On the first floor were the breakfast room and kitchen, as well as the large function room facing 25 de Mayo Street. On the second floor the corner was laid out with a 45-degree chamfer, but from the third to the eighth floors the corner became curved and the floors were designed with an identical layout. Each floor originally contained sixteen rooms and two bathrooms arranged symmetrically on the axis of the hotel entrance. A C-shaped plan allowed all rooms to receive natural light, even when they did not face the external façade.

On the ninth floor, another bar and restaurant with an open-air terrace occupied the roof and had a large kitchen on a mezzanine. From that level rose the tower crowning the building, beside which was the machine room for the three dumbwaiters serving the staff sector.

=== Restoration and alterations ===
The restoration carried out for NH Hotels in 1998 was designed by the architectural practices Urgell-Fazio-Penedo-Urgell, Fernández-Otero and Caparra-Entelman y Asociados, and built by RT Construcciones.
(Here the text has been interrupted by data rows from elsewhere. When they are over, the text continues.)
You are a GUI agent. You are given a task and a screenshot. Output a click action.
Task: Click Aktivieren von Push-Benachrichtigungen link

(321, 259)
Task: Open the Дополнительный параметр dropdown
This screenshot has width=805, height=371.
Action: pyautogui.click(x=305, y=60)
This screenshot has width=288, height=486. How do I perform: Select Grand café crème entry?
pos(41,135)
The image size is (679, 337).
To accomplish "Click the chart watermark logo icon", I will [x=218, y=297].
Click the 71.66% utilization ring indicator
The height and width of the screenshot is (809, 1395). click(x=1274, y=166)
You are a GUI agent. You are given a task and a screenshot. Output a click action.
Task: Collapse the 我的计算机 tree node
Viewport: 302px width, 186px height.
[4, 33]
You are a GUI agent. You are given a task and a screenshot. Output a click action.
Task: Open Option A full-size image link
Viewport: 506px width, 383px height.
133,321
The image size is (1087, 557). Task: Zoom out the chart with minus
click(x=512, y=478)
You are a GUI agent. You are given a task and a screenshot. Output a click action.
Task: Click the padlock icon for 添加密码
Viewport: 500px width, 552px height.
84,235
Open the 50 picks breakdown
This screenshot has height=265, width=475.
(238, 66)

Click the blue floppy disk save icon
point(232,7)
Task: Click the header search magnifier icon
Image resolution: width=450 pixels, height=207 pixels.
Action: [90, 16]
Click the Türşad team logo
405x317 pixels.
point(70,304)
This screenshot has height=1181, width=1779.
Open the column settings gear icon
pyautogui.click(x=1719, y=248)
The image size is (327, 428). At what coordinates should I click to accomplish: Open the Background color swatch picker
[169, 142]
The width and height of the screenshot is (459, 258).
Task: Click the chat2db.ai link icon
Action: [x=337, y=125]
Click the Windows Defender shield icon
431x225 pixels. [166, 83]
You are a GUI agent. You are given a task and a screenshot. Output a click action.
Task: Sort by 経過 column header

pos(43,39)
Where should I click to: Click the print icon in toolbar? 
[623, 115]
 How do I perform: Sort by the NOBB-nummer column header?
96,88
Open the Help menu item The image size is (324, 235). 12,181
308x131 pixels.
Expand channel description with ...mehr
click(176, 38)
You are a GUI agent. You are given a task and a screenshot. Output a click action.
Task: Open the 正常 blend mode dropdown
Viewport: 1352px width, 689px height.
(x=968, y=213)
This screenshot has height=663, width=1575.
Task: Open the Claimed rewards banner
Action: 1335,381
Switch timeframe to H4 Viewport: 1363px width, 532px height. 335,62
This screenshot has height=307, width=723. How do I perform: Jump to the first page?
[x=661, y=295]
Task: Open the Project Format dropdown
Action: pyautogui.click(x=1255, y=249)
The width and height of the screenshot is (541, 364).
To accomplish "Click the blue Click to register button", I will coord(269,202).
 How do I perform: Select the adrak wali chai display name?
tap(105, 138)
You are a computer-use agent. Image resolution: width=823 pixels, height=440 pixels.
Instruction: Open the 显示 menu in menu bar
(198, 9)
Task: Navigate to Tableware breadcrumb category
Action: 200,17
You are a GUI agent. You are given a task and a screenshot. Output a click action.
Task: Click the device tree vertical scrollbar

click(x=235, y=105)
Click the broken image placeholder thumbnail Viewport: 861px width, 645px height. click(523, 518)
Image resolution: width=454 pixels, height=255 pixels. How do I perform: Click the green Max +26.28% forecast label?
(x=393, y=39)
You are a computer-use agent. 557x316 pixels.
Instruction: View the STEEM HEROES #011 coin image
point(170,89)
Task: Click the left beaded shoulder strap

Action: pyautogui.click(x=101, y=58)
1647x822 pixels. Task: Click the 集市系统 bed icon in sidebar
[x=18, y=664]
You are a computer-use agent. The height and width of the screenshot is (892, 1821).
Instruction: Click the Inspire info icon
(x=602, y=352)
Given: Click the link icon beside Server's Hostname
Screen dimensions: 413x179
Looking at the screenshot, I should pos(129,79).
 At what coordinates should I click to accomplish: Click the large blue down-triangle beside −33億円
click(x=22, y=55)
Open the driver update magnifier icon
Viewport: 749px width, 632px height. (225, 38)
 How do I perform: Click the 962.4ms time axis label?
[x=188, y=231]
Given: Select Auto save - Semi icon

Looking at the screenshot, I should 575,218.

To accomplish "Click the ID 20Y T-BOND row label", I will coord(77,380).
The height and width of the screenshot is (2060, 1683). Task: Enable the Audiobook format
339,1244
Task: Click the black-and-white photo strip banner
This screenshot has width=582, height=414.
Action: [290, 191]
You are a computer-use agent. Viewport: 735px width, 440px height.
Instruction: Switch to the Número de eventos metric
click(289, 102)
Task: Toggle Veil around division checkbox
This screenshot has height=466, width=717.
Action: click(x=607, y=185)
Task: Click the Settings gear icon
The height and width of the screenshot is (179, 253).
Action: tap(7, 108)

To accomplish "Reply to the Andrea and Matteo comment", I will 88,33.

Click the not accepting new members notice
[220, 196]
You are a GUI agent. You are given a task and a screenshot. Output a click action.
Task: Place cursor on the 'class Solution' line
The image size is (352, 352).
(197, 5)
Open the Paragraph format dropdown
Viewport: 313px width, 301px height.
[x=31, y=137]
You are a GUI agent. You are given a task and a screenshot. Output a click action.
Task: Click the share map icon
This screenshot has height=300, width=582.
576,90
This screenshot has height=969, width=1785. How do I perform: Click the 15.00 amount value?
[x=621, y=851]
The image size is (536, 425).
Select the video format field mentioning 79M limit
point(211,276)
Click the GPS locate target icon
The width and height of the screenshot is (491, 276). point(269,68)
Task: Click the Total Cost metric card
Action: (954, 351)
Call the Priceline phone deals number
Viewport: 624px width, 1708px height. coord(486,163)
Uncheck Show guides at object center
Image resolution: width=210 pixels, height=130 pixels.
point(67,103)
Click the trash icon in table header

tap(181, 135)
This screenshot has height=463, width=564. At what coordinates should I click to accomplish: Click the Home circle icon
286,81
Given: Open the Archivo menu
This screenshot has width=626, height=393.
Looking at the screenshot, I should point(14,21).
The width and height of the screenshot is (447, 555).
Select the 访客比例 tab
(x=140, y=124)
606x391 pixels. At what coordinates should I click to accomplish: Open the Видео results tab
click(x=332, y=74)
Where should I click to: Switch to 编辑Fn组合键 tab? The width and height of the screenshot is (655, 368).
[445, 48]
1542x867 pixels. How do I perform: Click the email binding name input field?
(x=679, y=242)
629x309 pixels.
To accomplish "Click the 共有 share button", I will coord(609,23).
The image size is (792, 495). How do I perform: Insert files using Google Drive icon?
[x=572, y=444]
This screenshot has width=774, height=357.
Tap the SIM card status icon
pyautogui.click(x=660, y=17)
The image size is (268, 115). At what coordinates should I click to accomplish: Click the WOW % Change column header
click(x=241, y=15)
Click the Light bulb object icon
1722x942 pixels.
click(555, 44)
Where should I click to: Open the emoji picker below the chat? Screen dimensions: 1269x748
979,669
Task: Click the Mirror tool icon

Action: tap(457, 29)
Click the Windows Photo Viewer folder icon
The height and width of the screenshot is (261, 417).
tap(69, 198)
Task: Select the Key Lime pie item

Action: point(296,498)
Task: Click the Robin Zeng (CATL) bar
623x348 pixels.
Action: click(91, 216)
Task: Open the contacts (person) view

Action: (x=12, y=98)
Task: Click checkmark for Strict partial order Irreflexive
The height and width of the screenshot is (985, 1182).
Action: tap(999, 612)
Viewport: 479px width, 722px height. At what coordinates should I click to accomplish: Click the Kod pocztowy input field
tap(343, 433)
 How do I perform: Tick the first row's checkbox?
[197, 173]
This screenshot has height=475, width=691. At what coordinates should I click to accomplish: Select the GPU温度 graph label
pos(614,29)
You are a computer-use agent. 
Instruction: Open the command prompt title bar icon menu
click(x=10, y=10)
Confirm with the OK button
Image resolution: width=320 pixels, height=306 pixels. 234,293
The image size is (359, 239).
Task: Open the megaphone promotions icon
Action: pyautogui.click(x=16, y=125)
On the exterior, the artificial-stone render of the façade was painted over, while the base was heavily altered in the design of its openings and clad in grey granite; originally it had displayed a rusticated render. The building thus lost the decorative iron grilles it originally had, while the shop that had opened onto the corner at 25 de Mayo had its doorway closed and replaced with a window. The interior of the ground floor was also altered, with the space originally intended for the leased commercial unit converted into sitting areas. Access to the basement restaurant was modified as well, and emergency staircases were added, as required by law at the time of the refurbishment.

The hotel floors were completely redesigned, reducing the number of rooms on each floor but providing all of them with private bathrooms, an essential feature for a four-star hotel. Eighty rooms occupy the second through eighth floors, while the ninth floor and the tower were turned into the hotel's five suites.

Finally, elements such as the ornamented basement columns, the coffered ceiling and the original ceramic finishes on the ground floor were retained and restored. In the newly built areas, fine materials such as marble and wood were used, combined with artificial-stone render.